## begin

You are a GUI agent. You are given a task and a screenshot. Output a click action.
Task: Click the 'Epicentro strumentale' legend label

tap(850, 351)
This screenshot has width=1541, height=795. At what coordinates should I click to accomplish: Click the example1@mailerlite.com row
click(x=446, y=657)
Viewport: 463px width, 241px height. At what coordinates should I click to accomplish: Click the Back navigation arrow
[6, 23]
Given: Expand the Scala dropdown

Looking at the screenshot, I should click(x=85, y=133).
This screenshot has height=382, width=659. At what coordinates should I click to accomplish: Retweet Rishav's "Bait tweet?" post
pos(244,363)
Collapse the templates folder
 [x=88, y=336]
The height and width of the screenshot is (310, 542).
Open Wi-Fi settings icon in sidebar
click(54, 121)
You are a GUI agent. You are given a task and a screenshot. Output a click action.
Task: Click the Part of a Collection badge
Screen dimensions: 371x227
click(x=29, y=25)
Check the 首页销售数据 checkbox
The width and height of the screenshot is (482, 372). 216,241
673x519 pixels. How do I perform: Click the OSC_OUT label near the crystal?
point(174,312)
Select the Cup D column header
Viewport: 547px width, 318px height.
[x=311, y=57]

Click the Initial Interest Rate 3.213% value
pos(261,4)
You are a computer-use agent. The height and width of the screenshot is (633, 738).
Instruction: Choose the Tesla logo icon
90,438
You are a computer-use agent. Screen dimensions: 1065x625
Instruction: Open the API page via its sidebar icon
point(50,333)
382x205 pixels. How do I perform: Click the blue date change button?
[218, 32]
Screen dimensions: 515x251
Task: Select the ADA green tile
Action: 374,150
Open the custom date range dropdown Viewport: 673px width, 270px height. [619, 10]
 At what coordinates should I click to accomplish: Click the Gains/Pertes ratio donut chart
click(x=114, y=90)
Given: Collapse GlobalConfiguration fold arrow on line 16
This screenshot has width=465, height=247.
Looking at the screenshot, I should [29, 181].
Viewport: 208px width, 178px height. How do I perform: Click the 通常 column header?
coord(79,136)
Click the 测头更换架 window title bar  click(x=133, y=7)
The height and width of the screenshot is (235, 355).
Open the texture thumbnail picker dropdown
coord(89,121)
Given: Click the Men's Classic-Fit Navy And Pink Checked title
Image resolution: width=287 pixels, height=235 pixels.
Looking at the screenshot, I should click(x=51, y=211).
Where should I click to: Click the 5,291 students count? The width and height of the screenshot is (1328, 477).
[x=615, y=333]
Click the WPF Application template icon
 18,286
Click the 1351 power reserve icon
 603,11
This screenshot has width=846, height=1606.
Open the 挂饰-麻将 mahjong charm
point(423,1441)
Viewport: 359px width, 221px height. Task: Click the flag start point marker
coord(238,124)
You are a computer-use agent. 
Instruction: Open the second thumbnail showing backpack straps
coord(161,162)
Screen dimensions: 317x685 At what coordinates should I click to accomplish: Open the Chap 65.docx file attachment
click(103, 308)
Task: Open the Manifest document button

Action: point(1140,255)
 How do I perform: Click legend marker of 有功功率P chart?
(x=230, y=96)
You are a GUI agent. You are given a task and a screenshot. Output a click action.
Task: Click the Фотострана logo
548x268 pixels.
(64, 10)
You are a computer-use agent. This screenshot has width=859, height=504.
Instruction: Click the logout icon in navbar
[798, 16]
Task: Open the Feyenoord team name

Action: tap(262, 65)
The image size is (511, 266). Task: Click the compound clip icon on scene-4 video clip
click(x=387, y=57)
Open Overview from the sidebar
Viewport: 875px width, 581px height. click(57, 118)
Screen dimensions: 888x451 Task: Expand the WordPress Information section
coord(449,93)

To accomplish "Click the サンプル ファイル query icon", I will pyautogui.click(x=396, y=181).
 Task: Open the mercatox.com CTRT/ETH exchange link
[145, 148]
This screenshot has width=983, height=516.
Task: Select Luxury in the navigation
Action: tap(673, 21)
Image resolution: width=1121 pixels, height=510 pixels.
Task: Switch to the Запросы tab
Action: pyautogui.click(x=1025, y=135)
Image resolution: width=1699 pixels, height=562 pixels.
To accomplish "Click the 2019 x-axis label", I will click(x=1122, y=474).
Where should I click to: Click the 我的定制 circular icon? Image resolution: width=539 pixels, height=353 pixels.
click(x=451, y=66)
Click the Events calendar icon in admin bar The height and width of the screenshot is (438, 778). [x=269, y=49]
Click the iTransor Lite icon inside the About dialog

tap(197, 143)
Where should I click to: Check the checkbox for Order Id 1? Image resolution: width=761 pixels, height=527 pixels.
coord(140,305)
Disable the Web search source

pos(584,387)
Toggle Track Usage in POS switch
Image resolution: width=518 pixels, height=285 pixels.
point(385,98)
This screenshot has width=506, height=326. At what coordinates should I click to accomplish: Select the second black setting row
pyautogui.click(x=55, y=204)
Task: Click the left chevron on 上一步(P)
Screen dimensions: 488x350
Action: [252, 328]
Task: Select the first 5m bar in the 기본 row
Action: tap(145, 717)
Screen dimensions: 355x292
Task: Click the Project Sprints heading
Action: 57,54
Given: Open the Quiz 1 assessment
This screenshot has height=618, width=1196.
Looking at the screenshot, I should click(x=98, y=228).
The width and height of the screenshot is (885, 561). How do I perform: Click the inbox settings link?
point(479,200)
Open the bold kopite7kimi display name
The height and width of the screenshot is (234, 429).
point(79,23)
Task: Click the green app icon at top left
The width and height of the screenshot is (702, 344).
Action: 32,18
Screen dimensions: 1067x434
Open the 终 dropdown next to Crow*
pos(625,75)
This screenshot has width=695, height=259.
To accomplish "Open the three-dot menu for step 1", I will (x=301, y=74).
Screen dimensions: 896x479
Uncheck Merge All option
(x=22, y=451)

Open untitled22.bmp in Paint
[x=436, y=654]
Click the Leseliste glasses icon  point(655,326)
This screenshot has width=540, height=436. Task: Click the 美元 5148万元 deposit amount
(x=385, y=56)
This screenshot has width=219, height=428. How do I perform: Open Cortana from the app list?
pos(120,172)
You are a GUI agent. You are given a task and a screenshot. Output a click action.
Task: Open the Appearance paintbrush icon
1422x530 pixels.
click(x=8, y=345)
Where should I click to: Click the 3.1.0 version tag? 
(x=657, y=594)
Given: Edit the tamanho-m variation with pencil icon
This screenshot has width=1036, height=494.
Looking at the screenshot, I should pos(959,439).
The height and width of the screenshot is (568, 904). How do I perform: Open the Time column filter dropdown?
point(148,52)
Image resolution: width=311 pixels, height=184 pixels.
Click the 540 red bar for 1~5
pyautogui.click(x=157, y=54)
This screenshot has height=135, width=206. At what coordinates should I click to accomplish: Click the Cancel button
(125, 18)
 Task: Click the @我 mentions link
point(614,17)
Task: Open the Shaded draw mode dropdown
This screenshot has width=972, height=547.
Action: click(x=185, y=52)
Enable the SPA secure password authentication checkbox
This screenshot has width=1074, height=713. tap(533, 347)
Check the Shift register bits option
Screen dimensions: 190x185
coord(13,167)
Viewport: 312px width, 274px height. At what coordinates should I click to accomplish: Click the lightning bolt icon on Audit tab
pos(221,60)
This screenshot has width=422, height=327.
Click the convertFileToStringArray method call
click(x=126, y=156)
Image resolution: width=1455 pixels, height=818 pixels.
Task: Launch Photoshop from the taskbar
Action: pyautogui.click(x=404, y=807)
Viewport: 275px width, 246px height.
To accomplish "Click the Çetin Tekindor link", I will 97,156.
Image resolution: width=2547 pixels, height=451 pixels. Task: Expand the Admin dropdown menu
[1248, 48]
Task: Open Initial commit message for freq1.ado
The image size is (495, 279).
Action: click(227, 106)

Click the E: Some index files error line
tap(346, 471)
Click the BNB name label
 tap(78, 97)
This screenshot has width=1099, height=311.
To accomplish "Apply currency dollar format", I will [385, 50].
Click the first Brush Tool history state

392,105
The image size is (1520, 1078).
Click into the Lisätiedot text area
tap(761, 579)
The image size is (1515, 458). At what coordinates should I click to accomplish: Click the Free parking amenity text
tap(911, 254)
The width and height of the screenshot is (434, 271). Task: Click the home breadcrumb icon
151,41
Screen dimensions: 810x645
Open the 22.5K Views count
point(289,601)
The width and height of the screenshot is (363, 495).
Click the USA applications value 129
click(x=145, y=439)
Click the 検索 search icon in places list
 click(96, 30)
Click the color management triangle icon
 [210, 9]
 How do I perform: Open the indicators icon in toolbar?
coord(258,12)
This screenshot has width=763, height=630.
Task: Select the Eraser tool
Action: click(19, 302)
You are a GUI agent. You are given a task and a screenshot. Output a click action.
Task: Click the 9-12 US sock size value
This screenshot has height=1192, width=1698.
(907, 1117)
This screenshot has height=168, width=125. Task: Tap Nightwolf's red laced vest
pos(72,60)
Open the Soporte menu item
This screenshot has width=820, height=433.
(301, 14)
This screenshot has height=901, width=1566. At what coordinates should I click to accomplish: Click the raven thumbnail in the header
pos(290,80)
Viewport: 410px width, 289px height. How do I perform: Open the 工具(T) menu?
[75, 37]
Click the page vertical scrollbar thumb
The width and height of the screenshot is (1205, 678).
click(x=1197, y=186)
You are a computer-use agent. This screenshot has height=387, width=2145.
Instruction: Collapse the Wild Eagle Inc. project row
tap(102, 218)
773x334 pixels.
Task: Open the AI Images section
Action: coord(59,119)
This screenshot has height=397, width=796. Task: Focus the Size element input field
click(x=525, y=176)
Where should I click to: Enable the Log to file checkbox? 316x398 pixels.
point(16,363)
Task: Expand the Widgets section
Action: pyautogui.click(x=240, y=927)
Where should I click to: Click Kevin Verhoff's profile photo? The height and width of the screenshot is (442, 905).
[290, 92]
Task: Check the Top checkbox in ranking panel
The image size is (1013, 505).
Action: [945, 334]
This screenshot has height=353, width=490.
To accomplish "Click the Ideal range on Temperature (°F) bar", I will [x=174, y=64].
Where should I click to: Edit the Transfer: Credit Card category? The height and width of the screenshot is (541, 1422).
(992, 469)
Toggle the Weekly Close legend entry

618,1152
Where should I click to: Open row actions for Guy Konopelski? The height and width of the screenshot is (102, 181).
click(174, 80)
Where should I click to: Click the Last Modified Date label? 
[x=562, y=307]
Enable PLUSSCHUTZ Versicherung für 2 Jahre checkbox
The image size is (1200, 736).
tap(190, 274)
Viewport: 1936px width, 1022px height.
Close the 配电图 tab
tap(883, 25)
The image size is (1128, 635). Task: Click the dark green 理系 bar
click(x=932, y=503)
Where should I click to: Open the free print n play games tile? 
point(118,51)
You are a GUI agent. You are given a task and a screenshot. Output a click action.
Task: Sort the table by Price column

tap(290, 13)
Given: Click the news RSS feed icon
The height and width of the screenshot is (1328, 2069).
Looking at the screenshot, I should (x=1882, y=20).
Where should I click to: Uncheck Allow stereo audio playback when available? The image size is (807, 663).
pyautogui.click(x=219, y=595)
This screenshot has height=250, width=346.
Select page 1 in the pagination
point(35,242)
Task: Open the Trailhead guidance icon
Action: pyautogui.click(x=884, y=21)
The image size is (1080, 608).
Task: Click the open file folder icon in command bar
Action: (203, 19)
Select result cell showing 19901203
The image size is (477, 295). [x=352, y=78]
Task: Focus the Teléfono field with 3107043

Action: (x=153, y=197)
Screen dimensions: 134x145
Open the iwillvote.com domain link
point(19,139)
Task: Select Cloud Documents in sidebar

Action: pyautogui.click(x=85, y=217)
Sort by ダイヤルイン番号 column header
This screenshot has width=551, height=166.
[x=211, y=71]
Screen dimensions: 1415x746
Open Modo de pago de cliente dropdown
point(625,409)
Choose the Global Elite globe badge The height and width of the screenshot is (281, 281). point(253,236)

## end

To be done:
Can you lay out the part of the material that opens with the line containing "Click the BNB name label" and closes with the line containing "click(x=525, y=176)" as a numbered list, leaving out blank lines?

Result for this exercise:
1. Click the BNB name label
2.  tap(78, 97)
3. This screenshot has width=1099, height=311.
4. To accomplish "Apply currency dollar format", I will [385, 50].
5. Click the first Brush Tool history state
6. 392,105
7. The image size is (1520, 1078).
8. Click into the Lisätiedot text area
9. tap(761, 579)
10. The image size is (1515, 458). At what coordinates should I click to accomplish: Click the Free parking amenity text
11. tap(911, 254)
12. The width and height of the screenshot is (434, 271). Task: Click the home breadcrumb icon
13. 151,41
14. Screen dimensions: 810x645
15. Open the 22.5K Views count
16. point(289,601)
17. The width and height of the screenshot is (363, 495).
18. Click the USA applications value 129
19. click(x=145, y=439)
20. Click the 検索 search icon in places list
21.  click(96, 30)
22. Click the color management triangle icon
23.  [210, 9]
24.  How do I perform: Open the indicators icon in toolbar?
25. coord(258,12)
26. This screenshot has width=763, height=630.
27. Task: Select the Eraser tool
28. Action: click(19, 302)
29. You are a GUI agent. You are given a task and a screenshot. Output a click action.
30. Task: Click the 9-12 US sock size value
31. This screenshot has height=1192, width=1698.
32. (907, 1117)
33. This screenshot has height=168, width=125. Task: Tap Nightwolf's red laced vest
34. pos(72,60)
35. Open the Soporte menu item
36. This screenshot has width=820, height=433.
37. (301, 14)
38. This screenshot has height=901, width=1566. At what coordinates should I click to accomplish: Click the raven thumbnail in the header
39. pos(290,80)
40. Viewport: 410px width, 289px height. How do I perform: Open the 工具(T) menu?
41. [75, 37]
42. Click the page vertical scrollbar thumb
43. The width and height of the screenshot is (1205, 678).
44. click(x=1197, y=186)
45. You are a computer-use agent. This screenshot has height=387, width=2145.
46. Instruction: Collapse the Wild Eagle Inc. project row
47. tap(102, 218)
48. 773x334 pixels.
49. Task: Open the AI Images section
50. Action: coord(59,119)
51. This screenshot has height=397, width=796. Task: Focus the Size element input field
52. click(x=525, y=176)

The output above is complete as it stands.